To address the issue of how a tweet becomes a trending topic, in a first phase, we evaluate different algorithms to effectively detect influencers, which will allow us to rank them by importance. In a second stage, we separate a part of the most influential users and use their retweeting activity to train a binary classifier over tweets. The set of selected features refers to whether a portion of these central users has shared the tweet or not. The target binary variable is whether each publication is popular or not. A tweet is defined as popular if it has been retweeted more than a certain number of times, which we will establish opportunely. The model obtained is evaluated on a set of unseen tweets, reaching an \(F_1\) score of \(79.2\%\) in predicting which tweets are popular. Note that these predictions were made without taking into account the content of publications. Subsequently, we add two NLP techniques to analyze the content: word embeddings, with the FastText [10] algorithm, and a Twitter-specific adaptation of the Latent Dirichlet Allocation (LDA)[30] topic modeling technique. The result of combining the model based on central users behavior with FastText, reaches a performance of \(86.7\%\), taking \(10\%\) of the users ranked as influencers.
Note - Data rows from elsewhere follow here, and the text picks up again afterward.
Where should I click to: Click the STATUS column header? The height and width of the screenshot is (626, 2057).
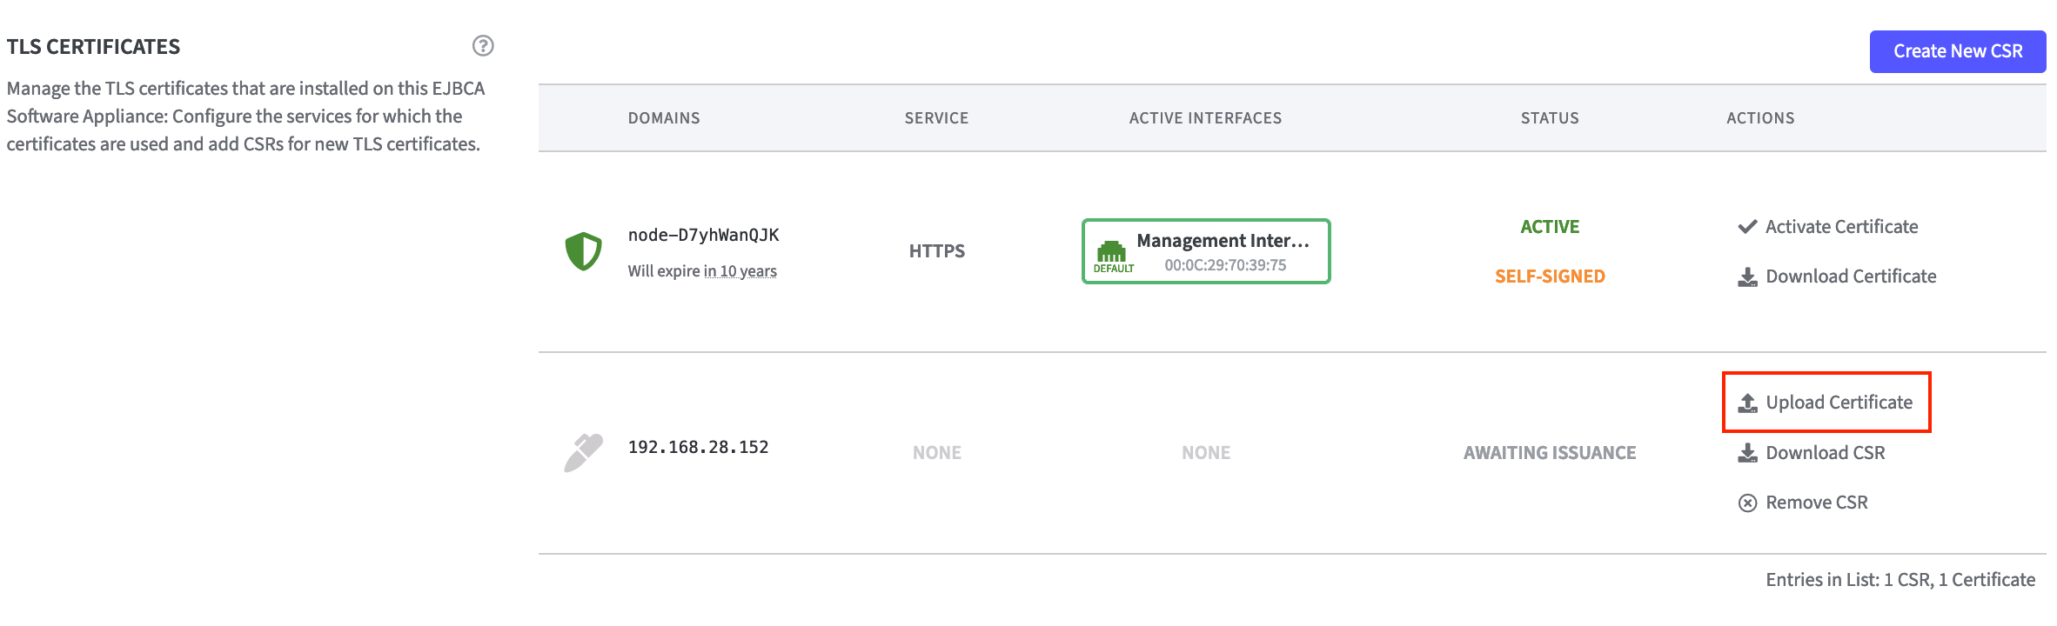click(1549, 118)
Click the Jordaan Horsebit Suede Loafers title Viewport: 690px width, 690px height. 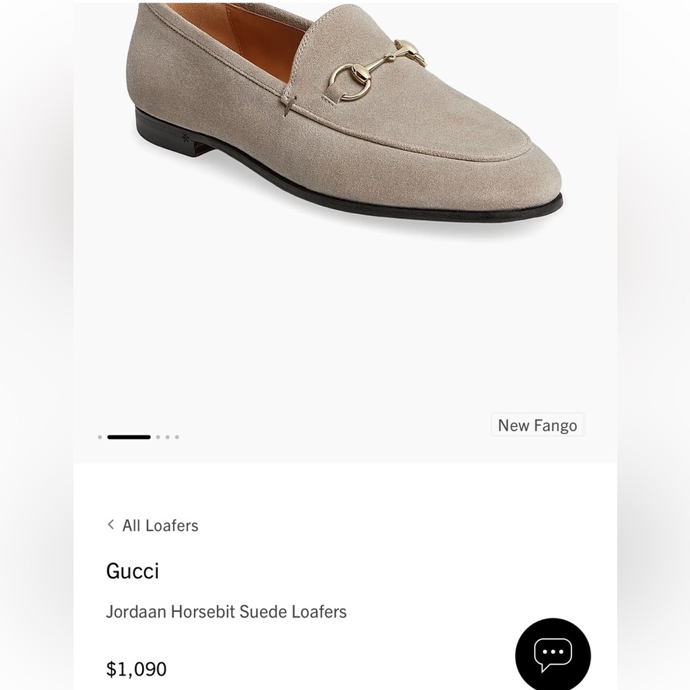[226, 611]
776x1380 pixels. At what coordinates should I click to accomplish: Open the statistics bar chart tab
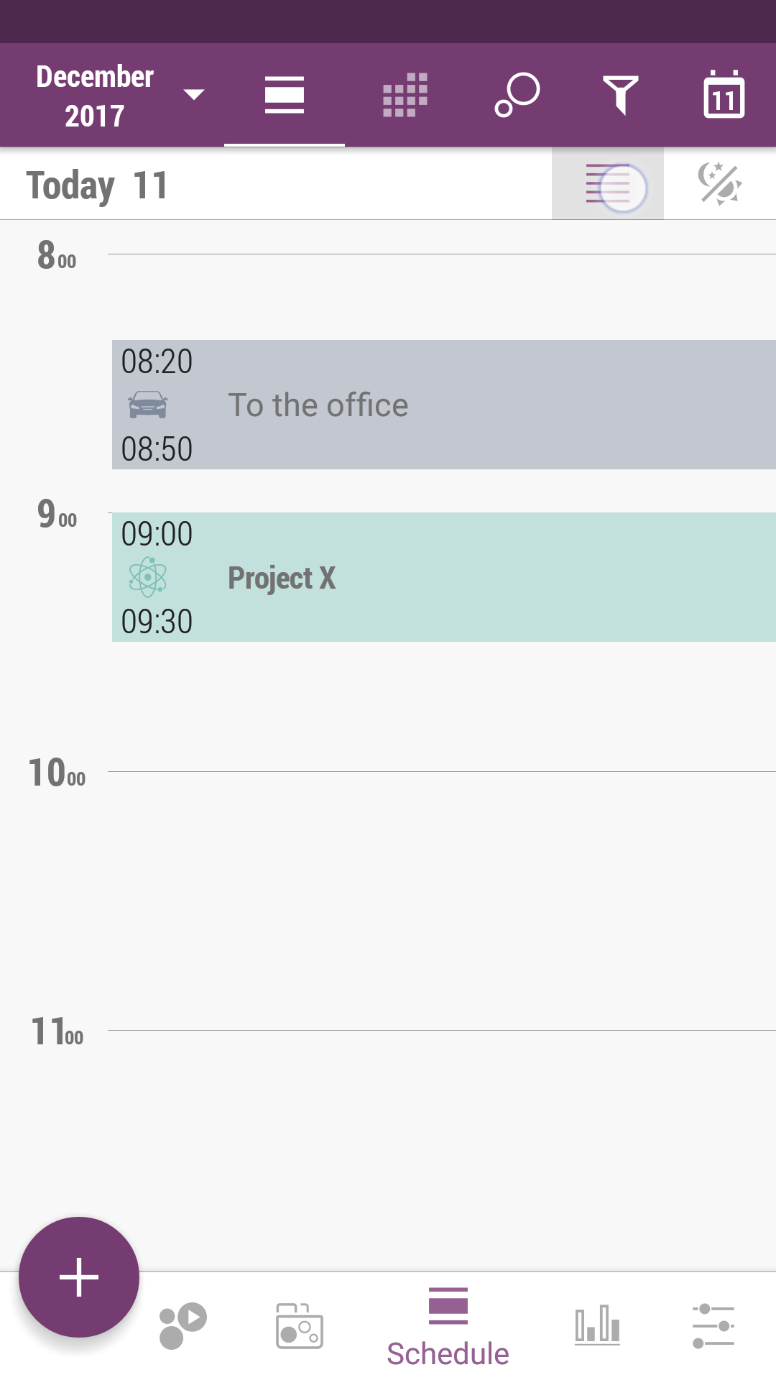(597, 1325)
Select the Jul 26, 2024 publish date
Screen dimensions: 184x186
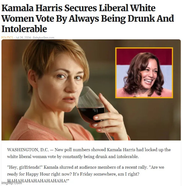pyautogui.click(x=23, y=37)
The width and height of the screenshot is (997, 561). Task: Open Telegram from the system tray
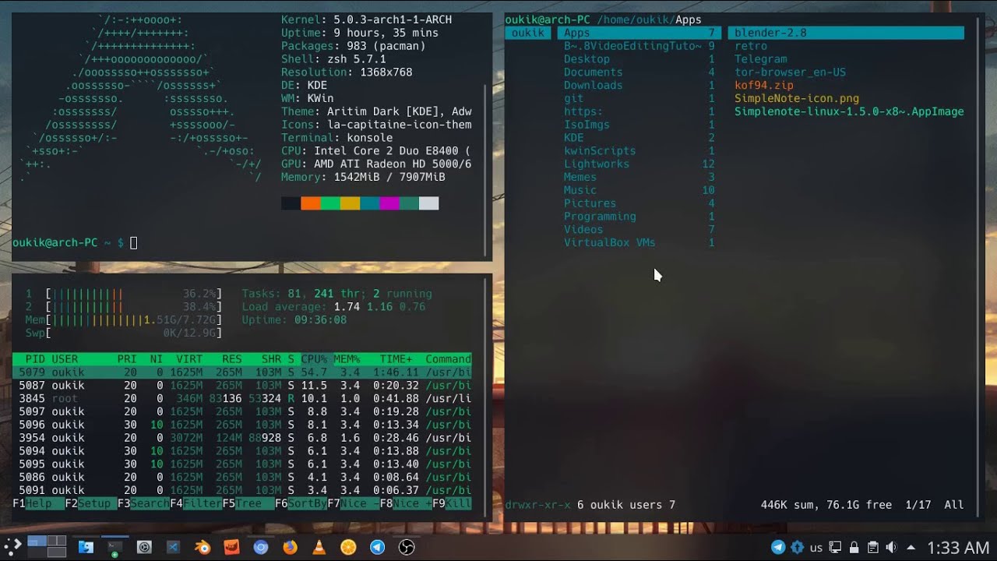pos(777,547)
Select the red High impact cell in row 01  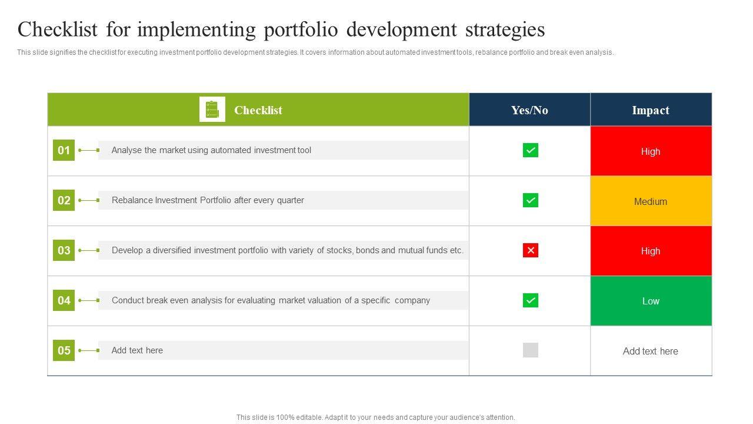(x=651, y=151)
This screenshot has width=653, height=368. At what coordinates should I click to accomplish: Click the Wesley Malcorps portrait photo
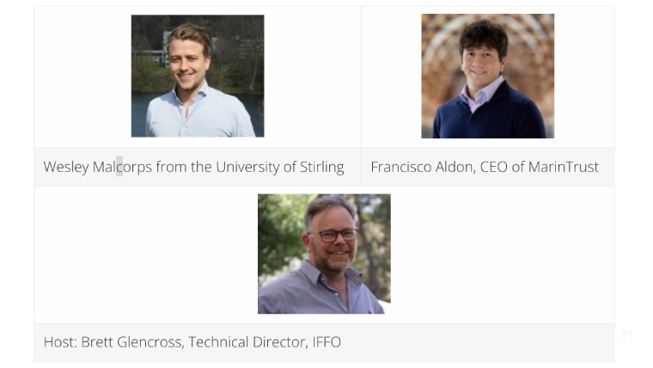(197, 76)
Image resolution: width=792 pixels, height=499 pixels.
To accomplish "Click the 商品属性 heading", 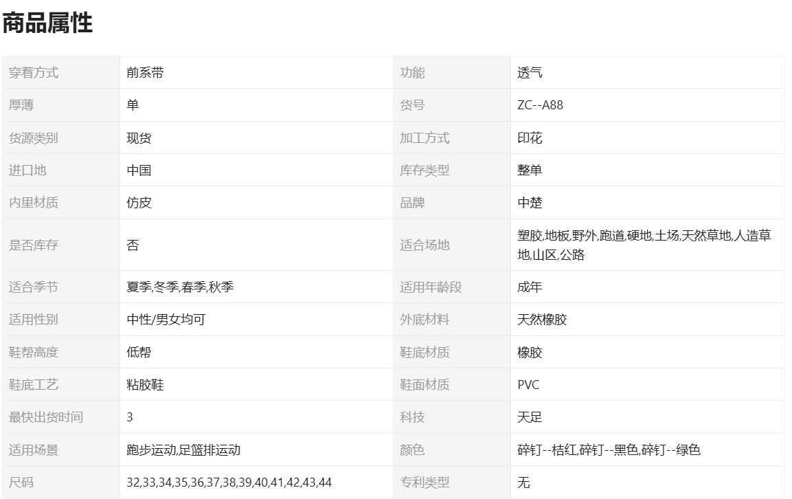I will [47, 24].
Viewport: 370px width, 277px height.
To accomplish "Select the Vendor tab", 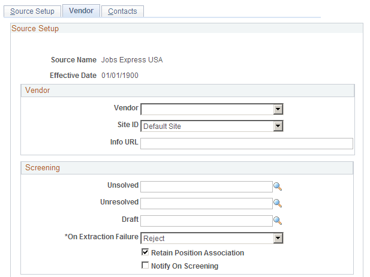I will click(81, 11).
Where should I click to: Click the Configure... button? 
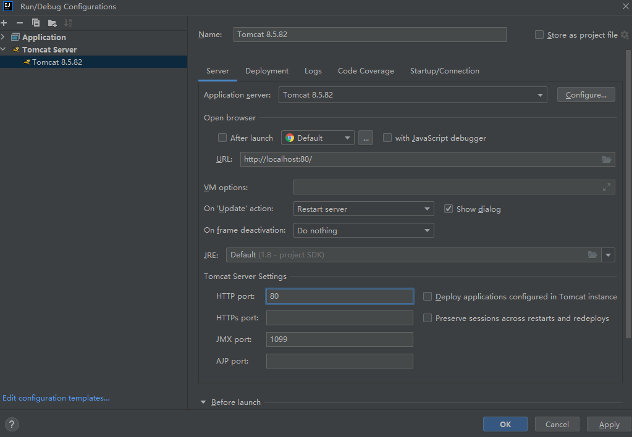(586, 95)
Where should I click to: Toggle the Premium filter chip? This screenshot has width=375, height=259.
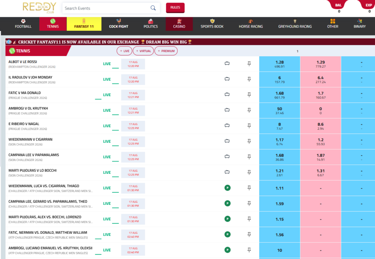(166, 51)
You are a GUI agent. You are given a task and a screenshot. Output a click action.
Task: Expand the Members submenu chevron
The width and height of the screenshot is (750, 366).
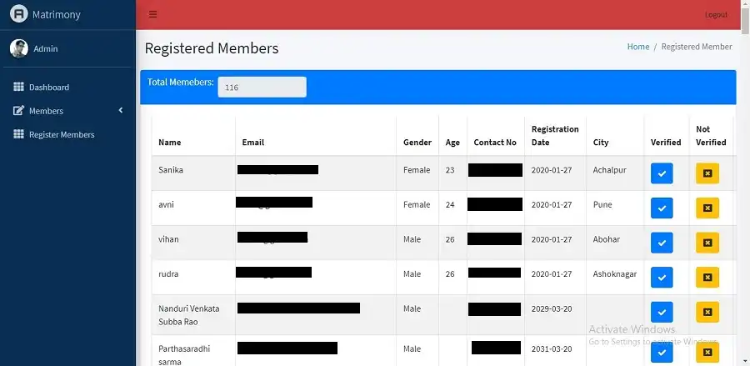point(120,111)
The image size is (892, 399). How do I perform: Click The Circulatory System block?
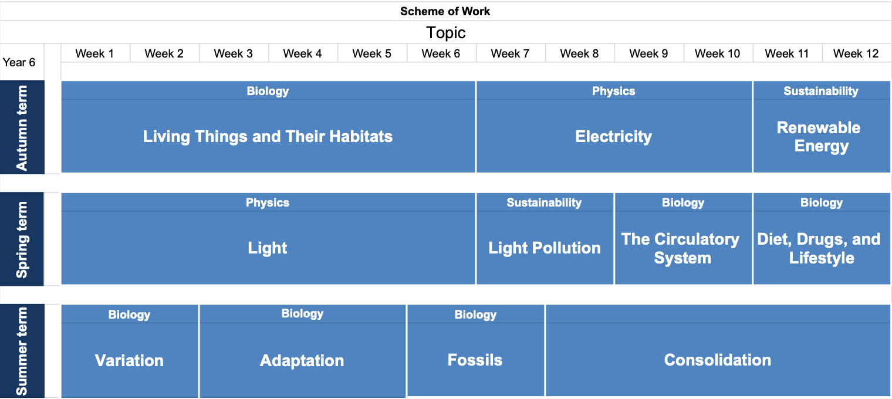click(682, 248)
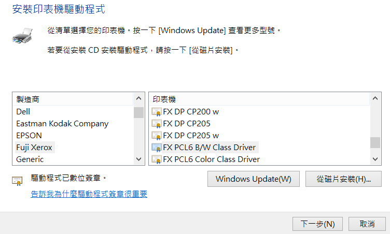Click the FX DP CP205 w driver certificate icon
The image size is (390, 234).
tap(157, 136)
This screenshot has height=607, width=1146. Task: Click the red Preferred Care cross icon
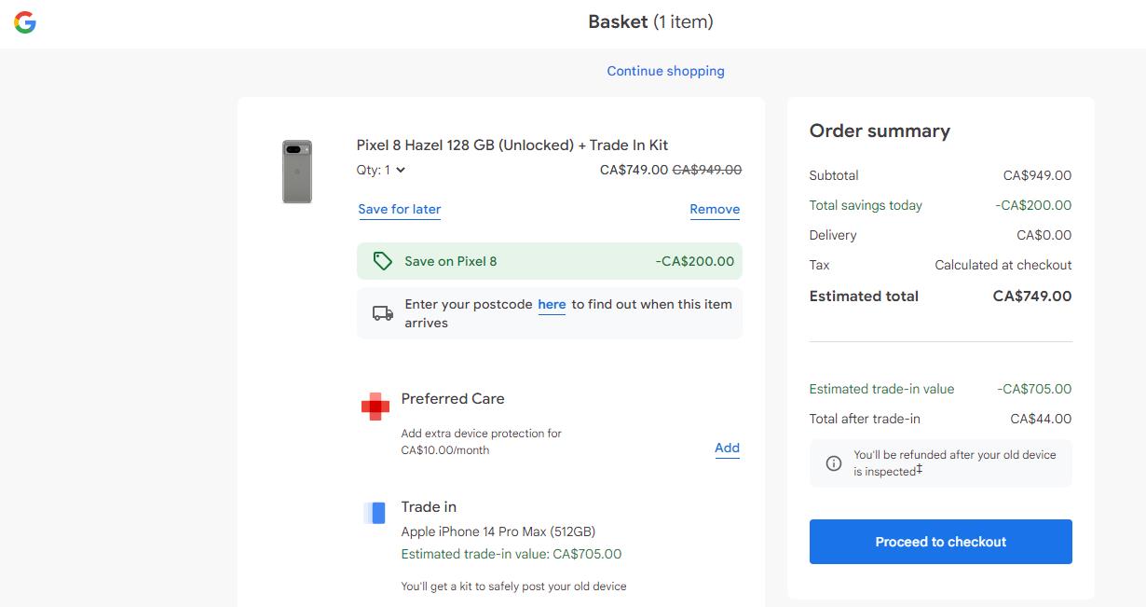tap(375, 407)
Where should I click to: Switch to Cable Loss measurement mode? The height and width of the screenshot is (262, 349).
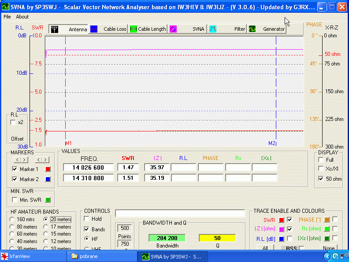pos(108,29)

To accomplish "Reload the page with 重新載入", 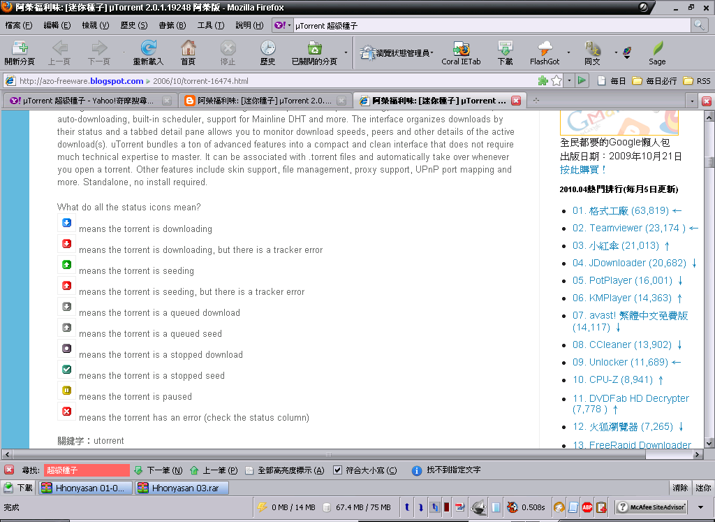I will coord(147,52).
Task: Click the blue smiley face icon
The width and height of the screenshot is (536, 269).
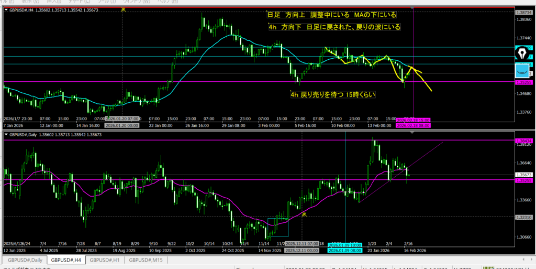Action: 523,70
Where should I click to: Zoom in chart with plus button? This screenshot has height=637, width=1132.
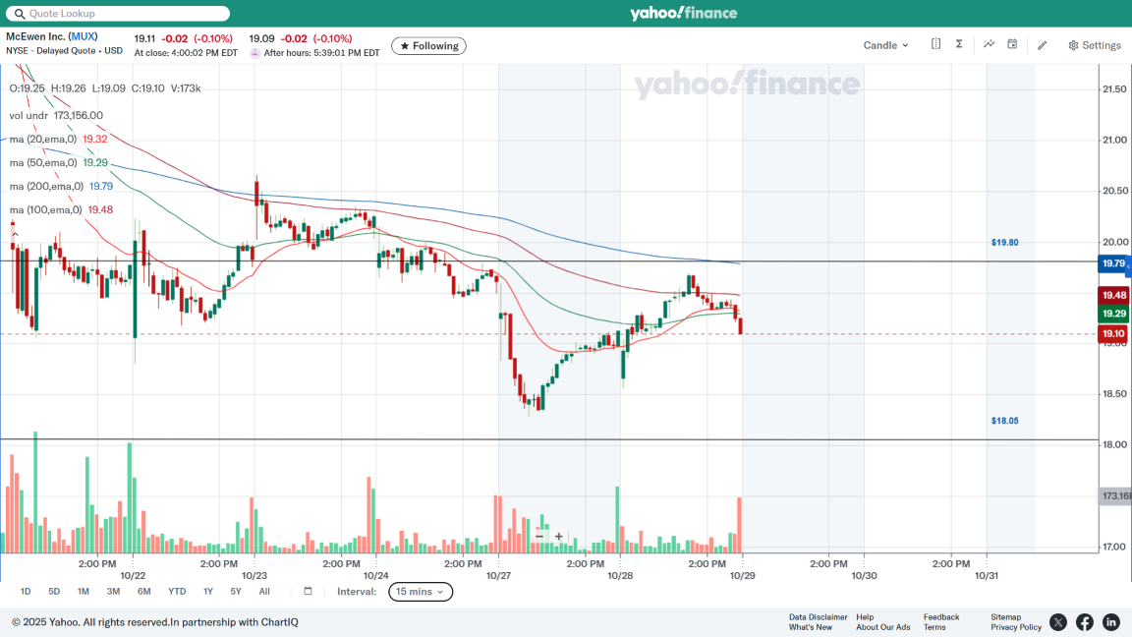[559, 536]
Summarizing, the present work was carried out in the following phases:

  • Construction of datasets: a set of Twitter users, the network of follower relations among them and a set of tweets produced or shared by them.

  • Selection of an influencer detection algorithm.

  • Study of the network of selected users and detection of most relevant ones in terms of activity and network position, splitting users in two groups: a set of ranked influencers and a set of regular users.

  • Comparison of models to learn and predict general retweeting preferences on a dataset of tweets, based on information about the influencers set.

  • Study of possible improvements to social prediction models, introducing NLP techniques such as topic modeling and sentence embeddings.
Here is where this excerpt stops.